Chia pudding is one of my absolute favorite easy snacks to prep for the week. One of the best things about chia pudding is that you can completely change up its flavor with a few simple swaps. From adding different fruit to a bit of cacao powder, the possibilities really are endless. In today’s recipe, I’m sharing my vanilla chia pudding. This snack is gluten, grain, dairy, and refined-sugar free, so it is a great healthy dessert for those who avoid those things, and those who don’t.
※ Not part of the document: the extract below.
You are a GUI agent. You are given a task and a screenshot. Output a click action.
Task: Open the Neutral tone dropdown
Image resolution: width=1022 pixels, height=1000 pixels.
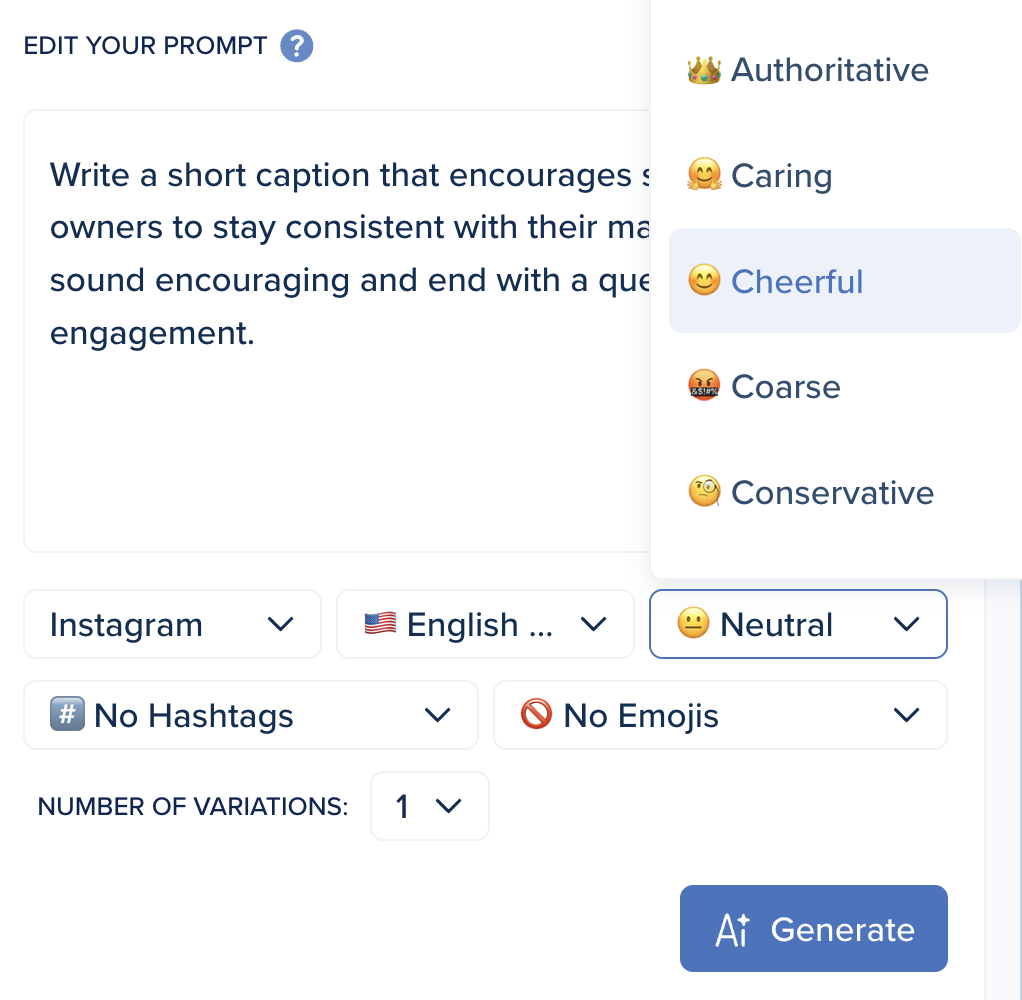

My vanilla chia pudding recipe is only 4 ingredients, and pairs well topped with your favorite fruit and granola. Check out the ingredients below.
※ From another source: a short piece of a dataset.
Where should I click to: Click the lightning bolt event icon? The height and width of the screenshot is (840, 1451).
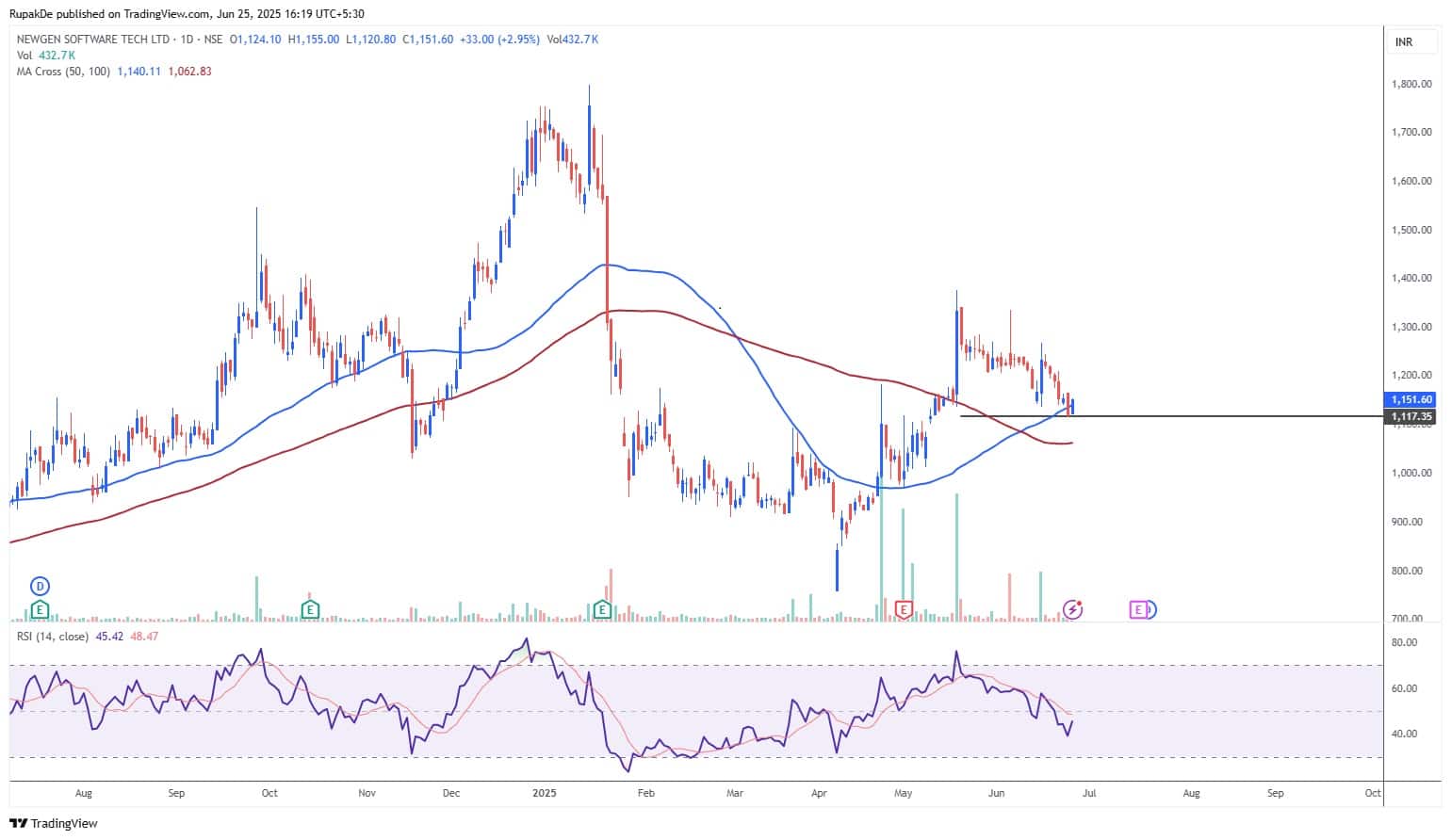[x=1072, y=610]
Chia Seeds: I usually use Mamma Chia or Thrive Market brand.
Almond or Coconut Milk: I used Elmhurst almond milk this time around.
Maple Syrup: I prefer to use maple syrup in chia pudding as a natural sweetener, but honey can work as well.
Vanilla Extract: A dash of vanilla will go a long way to enhance the flavor of chia pudding.
Vanilla Chia Pudding
- 3-4 tbsp Chia Seeds
- 1 cup Almond Milk
- 1-2 tbsp Maple Syrup
- Dash Vanilla
- For this single serve chia pudding, get out a meal prep jar and your ingredients.
- Add chia seeds to the container first.
- Then add dairy-free milk of choice, vanilla, and the maple syrup.
- Stir well to combine, and place in the fridge for 15-20 minutes.
- Take out and stir again, this will help to prevent chia clumps.
- Place container back in the fridge until desired consistency is reached. I typically wait at least an hour. But I usually will prep in advance the day before.